Curtis v. Timberlake

Decision Date06 October 2005
Docket NumberNo. 05-1239.,05-1239.
PartiesJames CURTIS, Plaintiff-Appellant, v. Percy TIMBERLAKE and Charles Jefferson, Defendants-Appellees.
CourtU.S. Court of Appeals — Seventh Circuit

Appeal from the United States District Court for the Northern District of Illinois, Arlander Keys, United States Magistrate Judge.

James Curtis (submitted), Joliet, IL, pro se.

Daniel J. Fahlgren, Office of the Cook County State's Attorney, Chicago, IL, for Defendants-Appellees.

Before COFFEY, ROVNER, and WOOD, Circuit Judges.

PER CURIAM.

James Curtis brought suit under 42 U.S.C. § 1983 claiming as relevant here that guards Percy Timberlake and Charles Jefferson violated his right to due process by assaulting him without provocation while he was a pretrial detainee at the Cook County jail in Chicago. A magistrate judge, presiding by consent, granted summary judgment for the guards, reasoning that Curtis filed his complaint without first exhausting his administrative remedies as required by 42 U.S.C. § 1997e(a). We vacate and remand.

Curtis alleged in his complaint that Timberlake and Jefferson mistakenly concluded that he tried to take extra T-shirts from the jail's clothing desk, and so they hit him several times and threw him against a wall. Curtis added that he gave a grievance to a jail social worker the next day but never received a response to the grievance or to any of the inquiries he made over the next several months. The two guards filed separate answers denying that they beat Curtis, and both responded at the time that they did not know whether Curtis filed a grievance.

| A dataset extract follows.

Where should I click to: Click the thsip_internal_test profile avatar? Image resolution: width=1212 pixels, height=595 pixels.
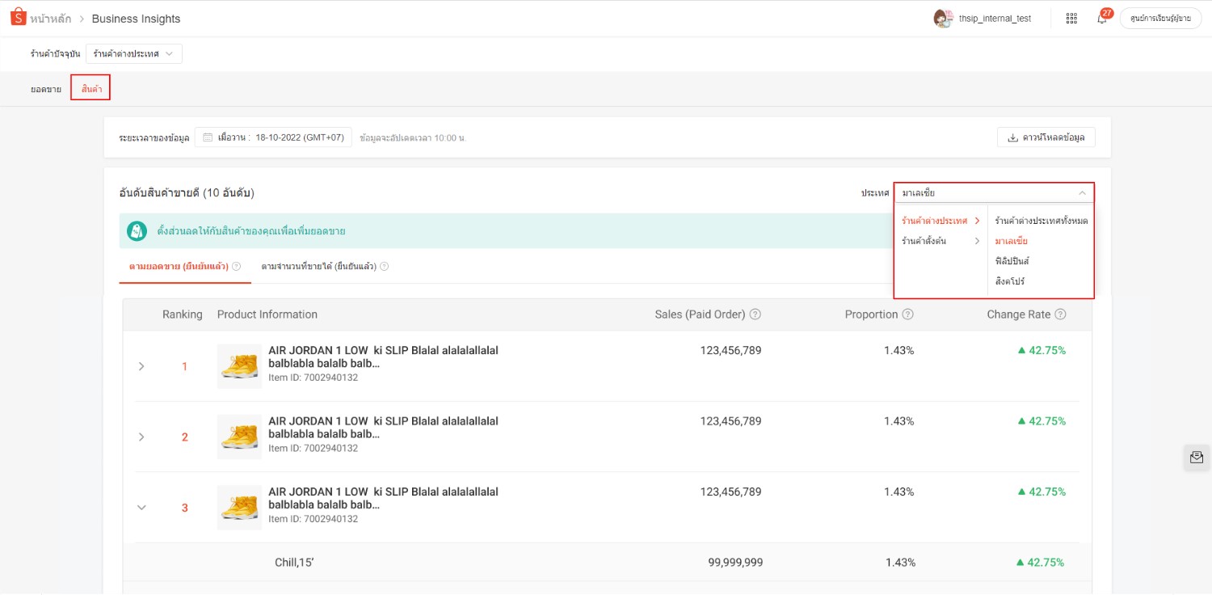point(942,19)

Several months later Timberlake and Jefferson moved for summary judgment on the sole basis that Curtis failed to exhaust his administrative remedies as required by § 1997e(a). The defendants pointed to Curtis's deposition testimony that he hand-delivered his grievance to Sister Rosemary Dowd, the social worker assigned to his housing unit at the time of the alleged assault, rather than depositing it in a lockbox provided for that purpose. In their motion the defendants cited section III.B.2 of the Detainee Grievance Procedures providing that grievances "will be placed in the designated locked box" for collection by the social worker. The defendants also submitted Sister Dowd's affidavit testimony that she could not find a record of this particular grievance and did not recall receiving it. She added, however, that she had "received several request slips and grievances" from Curtis "on previous occasions," and that if Curtis had given her a grievance after this incident, she would have followed her standard practice of noting it in a master tracking log, assigning a control number, and returning a copy with the control number to Curtis. Moreover, Sister Dowd did not deny that she would accept hand-delivered grievances from inmates rather than insisting on use of the lockbox. In his verified response, Curtis insisted that he wrote a grievance and gave it to Sister Dowd in a sealed envelope, and that the procedure for use of the lockbox "did not limit social workers from accepting grievances by hand." The magistrate judge, although assuming that the question of whether Curtis in fact gave a grievance to Sister Dowd was disputed, reasoned that summary judgment for the guards was nonetheless warranted because Curtis admittedly failed to use the designated lockbox. The court did not address Curtis's contention that use of the lockbox had become optional, reasoning that his own evidence contradicted his position.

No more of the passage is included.